### TASK PROMPT
Switch "screenshot" to "screen capture" throughout the listing, from the line that contains "coordinates (392, 997)." down to the line that contains "Help is located at coordinates (646, 169).", and return only those lines with nothing else altered.

### DATA EXTRACT

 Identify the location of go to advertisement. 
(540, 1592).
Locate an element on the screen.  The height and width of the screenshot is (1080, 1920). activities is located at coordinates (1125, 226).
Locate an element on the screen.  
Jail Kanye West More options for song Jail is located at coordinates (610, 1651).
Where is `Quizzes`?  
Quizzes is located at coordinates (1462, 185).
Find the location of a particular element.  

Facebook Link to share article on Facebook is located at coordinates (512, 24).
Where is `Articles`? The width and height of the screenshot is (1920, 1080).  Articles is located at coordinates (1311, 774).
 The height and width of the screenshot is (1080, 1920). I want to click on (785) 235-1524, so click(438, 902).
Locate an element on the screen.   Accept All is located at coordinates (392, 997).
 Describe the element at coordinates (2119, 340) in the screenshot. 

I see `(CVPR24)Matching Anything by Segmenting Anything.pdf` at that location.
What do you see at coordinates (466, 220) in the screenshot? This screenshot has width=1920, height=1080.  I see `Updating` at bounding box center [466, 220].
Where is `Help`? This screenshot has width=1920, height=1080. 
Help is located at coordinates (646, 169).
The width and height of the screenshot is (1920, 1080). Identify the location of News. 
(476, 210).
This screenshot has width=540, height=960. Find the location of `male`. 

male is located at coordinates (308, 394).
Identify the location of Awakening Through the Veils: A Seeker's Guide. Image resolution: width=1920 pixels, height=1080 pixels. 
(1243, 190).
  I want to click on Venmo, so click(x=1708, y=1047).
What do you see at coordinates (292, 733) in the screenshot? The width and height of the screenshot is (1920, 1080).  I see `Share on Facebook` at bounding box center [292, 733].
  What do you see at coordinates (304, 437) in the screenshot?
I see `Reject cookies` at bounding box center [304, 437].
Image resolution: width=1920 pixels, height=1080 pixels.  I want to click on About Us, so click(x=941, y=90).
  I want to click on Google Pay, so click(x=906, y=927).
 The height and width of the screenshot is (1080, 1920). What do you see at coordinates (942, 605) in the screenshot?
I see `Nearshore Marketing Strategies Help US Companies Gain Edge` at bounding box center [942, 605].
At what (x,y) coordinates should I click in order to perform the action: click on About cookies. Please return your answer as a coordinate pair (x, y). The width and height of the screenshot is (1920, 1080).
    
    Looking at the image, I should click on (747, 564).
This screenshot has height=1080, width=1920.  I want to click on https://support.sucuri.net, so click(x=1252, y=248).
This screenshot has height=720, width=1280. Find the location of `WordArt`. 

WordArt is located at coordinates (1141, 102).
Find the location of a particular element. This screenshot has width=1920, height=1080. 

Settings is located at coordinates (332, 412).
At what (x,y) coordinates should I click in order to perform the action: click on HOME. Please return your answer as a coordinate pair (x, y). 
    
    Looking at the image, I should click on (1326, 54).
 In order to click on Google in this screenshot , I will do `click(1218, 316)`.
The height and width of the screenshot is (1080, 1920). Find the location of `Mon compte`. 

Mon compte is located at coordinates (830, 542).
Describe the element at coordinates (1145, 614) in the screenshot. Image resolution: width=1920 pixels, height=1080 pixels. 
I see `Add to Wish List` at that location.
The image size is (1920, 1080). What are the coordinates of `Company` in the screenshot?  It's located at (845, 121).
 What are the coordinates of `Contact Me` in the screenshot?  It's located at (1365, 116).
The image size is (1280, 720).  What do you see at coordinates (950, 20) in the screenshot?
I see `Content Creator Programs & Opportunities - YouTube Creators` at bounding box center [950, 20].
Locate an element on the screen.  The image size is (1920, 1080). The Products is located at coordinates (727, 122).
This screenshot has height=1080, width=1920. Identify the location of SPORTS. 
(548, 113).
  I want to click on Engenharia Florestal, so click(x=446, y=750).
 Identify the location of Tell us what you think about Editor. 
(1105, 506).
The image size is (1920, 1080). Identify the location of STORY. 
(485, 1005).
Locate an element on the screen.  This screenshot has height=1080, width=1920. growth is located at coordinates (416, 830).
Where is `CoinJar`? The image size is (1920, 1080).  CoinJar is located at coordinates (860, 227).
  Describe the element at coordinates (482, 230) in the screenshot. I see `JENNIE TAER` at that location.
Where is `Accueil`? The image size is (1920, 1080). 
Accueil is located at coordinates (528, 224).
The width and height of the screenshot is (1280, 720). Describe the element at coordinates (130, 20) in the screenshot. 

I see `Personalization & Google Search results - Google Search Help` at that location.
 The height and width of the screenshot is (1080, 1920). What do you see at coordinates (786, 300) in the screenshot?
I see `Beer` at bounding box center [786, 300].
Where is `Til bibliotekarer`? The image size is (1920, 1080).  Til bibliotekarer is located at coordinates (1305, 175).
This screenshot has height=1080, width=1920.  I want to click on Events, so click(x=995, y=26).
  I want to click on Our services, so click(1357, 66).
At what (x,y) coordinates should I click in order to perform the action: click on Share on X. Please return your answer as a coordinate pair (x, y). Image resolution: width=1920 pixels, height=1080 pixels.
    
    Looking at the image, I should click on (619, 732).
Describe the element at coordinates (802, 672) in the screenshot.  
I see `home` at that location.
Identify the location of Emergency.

### WORKED SOLUTION
Locate an element on the screen.   Accept All is located at coordinates (392, 997).
 Describe the element at coordinates (2119, 340) in the screen capture. 

I see `(CVPR24)Matching Anything by Segmenting Anything.pdf` at that location.
What do you see at coordinates (466, 220) in the screen capture? This screen capture has width=1920, height=1080.  I see `Updating` at bounding box center [466, 220].
Where is `Help`? This screen capture has width=1920, height=1080. 
Help is located at coordinates (646, 169).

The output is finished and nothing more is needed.